Under the gun again

By: Aurel Plasari
In the summer of 1948, at his Finca Vigia mansion in Francisco de Paula, Cuba, Ernest Hemingway set about writing a preface for the next reprint of his novel A Farewell to Arms, first published almost 20 years earlier, in 1929. The preface, to be honest, seems like a hastily written text, perhaps to fulfill a publisher's request. But in fact, it has its "tail behind it."
The writer lists the places where he wrote the first draft of the novel, then the second draft, then the final draft, in Paris nearby, saying that the novel could not have been completed anywhere else. He writes about work unrelated to the novel. He remembers friends who died in 1929. He recounts a meeting with Miss Bergman, who he seems to have cut short by claiming that he could not go into detail because he had “a very limited knowledge of the English language and a defective pronunciation”, this is Ernest Hemingway!

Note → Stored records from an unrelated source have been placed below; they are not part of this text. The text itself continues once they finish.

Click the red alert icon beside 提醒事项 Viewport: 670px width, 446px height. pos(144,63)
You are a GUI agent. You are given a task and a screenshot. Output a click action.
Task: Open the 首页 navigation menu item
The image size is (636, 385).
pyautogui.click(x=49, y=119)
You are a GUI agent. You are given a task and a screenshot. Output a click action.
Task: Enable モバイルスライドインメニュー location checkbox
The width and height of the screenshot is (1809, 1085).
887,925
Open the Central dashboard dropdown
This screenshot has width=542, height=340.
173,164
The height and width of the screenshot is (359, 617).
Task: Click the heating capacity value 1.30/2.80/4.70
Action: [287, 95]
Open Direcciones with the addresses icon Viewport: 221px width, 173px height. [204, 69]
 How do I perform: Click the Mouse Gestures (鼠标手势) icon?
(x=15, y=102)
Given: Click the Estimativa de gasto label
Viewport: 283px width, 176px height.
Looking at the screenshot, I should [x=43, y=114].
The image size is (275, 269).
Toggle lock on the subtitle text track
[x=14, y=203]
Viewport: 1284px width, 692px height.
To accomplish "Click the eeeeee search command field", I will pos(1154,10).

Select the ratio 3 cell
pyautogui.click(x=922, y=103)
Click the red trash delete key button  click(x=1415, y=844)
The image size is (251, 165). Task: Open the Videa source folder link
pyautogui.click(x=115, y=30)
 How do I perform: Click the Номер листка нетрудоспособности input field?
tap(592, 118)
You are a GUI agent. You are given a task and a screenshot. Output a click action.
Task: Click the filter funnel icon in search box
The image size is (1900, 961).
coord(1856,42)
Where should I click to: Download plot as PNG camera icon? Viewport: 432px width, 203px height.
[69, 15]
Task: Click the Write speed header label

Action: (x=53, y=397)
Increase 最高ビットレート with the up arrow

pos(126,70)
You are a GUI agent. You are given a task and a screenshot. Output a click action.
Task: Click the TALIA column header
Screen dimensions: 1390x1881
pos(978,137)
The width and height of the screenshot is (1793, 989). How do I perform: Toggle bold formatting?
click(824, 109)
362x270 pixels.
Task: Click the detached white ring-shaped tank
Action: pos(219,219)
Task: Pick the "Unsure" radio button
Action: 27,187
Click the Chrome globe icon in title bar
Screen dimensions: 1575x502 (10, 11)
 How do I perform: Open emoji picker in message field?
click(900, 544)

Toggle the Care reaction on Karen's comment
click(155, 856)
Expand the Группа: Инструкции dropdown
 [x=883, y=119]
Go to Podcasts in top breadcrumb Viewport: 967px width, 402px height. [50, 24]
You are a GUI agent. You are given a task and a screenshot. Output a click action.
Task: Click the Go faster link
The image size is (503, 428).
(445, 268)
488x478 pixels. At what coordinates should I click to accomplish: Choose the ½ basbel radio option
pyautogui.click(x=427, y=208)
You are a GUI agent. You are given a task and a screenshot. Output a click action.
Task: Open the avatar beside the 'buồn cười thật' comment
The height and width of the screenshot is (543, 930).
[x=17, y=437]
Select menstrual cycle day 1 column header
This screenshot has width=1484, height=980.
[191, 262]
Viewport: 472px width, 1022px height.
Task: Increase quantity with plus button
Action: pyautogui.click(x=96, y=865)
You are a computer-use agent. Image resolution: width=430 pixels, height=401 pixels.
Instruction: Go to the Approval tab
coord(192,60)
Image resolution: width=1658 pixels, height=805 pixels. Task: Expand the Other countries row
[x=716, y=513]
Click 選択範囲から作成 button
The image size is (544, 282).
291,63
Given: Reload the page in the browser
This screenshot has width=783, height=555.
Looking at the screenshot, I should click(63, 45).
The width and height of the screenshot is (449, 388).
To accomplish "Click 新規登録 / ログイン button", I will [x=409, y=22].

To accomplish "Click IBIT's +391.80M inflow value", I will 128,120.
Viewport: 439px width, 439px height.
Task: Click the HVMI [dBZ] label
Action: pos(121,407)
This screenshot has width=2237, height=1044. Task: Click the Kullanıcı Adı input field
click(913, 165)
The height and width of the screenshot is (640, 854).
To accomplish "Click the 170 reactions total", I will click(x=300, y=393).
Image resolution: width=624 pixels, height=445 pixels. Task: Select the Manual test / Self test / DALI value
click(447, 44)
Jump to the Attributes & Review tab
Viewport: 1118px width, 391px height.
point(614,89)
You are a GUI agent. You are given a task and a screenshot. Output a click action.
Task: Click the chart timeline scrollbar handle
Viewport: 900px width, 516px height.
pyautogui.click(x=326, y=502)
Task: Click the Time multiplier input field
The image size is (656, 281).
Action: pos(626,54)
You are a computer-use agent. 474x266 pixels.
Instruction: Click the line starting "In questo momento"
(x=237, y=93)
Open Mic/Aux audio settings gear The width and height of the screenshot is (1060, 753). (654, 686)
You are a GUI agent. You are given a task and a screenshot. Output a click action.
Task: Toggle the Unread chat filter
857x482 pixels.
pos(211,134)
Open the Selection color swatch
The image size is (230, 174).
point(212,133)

Finally, he hits where he has the greatest concern, where he hurts, what seems to be not simply related to the novel, nor to be a matter of literature. Despite this, he firmly asserts that a writer must deal with “that constant, arrogant, criminal, dirty crime that is war”. The writer who has been a participant in two wars makes a surprising statement this time: “wars are fought by the most beautiful people in the world”. And, the reader cannot help but underline such a statement and cannot help but be reminded of the martyrs of the wars he has known or read about. But, even if the most beautiful people are not those who fight the wars, Hemingway explains, let's say that, the closer you get to the place where the fighting is taking place, the more beautiful the people you encounter. While wars are actually made, provoked and initiated by meticulous economic rivalries and by pigs who aim to profit from them, the writer accuses, adding: "I am convinced that all the people who aim to profit from wars and help provoke them will have to be shot the very day they start acting as accredited representatives of the loyal citizens who will fight those wars."
It is precisely for this mission that the writer volunteered, promising that, if legally delegated by those fighting, he would carry out the task himself with complete correctness and humanity, taking care that all the corpses were buried in a dignified manner: "We could even bury them in cellophane or in one of the most modern plastic materials." In the end, if there was any evidence that he himself had provoked the new war in some way or had not properly carried out the assigned task, the writer offered - even with joy! - to be shot by the same firing squad and buried with or without cellophane, if only they would leave his naked corpse on top of a hill. And he signed it: June 30, 1948.
This is how rereadings of beloved authors, in different times and situations, transform into new readings.